All variables were plotted and cleaned to inform the modeling procedure. Data exploration is summarized in the exploratory_analysis notebook or see the project blog for a brief overview. Briefly, each variable was tested for missing data, outliers, and possible erroneous values. The distributions of each variable were plotted to test if transformations may be needed before modeling. Rental price was plotted as a function of different variables to understand covariation.

Feature Engineering

Feature engineering is handled in feateng.py. The training and test data sets are queried from the streeteasy_db database. Uninformative features are dropped (e.g., listing id). Missing values were set to zero and binary features were added to signify missing values. Categorical variables were encoded with one-hot-feature encoding. Outliers were dropped based on visual inspection.

To facilitate nested model testing, feateng.py accepts as an arguement one of the following strings indicating which features should be included:

  • 'reduced' Reduced model. Only Bed rooms, neighborhood, unit type features
  • 'scraped' Reduced model + scraped features. Additional features for square feet, days listed, rooms, and baths.
  • 'amen' Scraped model + features indicating amenities.
  • 'trans' Amen model + features indicating distance to nearby public transportation
  • 'inter' Trans model + interation terms. Includes all available features and adds interaction terms between neighborhood and several other variables (e.g., square feet, rooms, bedrooms, etc).

Model Development and Evaluation

I used hierarchical model testing to evaluate a series of L1-regularized linear regression models with increasing complexity. Models were evaluated using cross-validated R2 and RMSE. A summary of the model development and evaluation is available in the model_development notebook.
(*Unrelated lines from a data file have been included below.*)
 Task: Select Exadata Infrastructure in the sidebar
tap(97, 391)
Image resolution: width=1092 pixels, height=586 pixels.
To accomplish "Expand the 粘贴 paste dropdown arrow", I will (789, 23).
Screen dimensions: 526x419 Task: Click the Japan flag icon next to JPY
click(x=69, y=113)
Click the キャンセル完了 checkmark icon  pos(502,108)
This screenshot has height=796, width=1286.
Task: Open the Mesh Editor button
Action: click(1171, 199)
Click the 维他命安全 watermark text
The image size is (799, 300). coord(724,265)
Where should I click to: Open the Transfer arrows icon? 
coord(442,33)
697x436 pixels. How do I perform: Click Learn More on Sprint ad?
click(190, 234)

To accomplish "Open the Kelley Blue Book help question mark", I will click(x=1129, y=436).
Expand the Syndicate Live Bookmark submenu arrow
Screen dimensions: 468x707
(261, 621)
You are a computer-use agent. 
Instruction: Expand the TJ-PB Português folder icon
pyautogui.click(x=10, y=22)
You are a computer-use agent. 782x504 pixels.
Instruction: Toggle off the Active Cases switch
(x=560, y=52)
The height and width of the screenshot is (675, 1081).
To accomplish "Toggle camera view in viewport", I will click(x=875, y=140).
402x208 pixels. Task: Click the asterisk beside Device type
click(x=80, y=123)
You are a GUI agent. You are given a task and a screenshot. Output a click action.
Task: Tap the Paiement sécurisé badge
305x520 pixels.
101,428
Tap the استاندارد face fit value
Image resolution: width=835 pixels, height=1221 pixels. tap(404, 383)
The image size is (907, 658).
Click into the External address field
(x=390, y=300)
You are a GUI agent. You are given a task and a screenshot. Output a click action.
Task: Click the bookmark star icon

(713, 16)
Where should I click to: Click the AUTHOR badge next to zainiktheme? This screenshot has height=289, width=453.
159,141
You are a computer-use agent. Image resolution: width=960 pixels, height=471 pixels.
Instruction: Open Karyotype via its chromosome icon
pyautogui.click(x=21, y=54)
Bootstrapping Confidence Intervals and Feature Importance

I used bootstrapping in order to quantify uncertainty in the goodness-of-fit statistics (R2 and RMSE) and parameter estimates, as well as to quantify feature importance using a stability selection approach. This process was accelerated using cluster computing to parallelize bootstrapping. The code to implement this analysis is available in the parallel_bootstrap repository. A summary of the results are available in the parallel_bootstrap_example.ipynb notebook.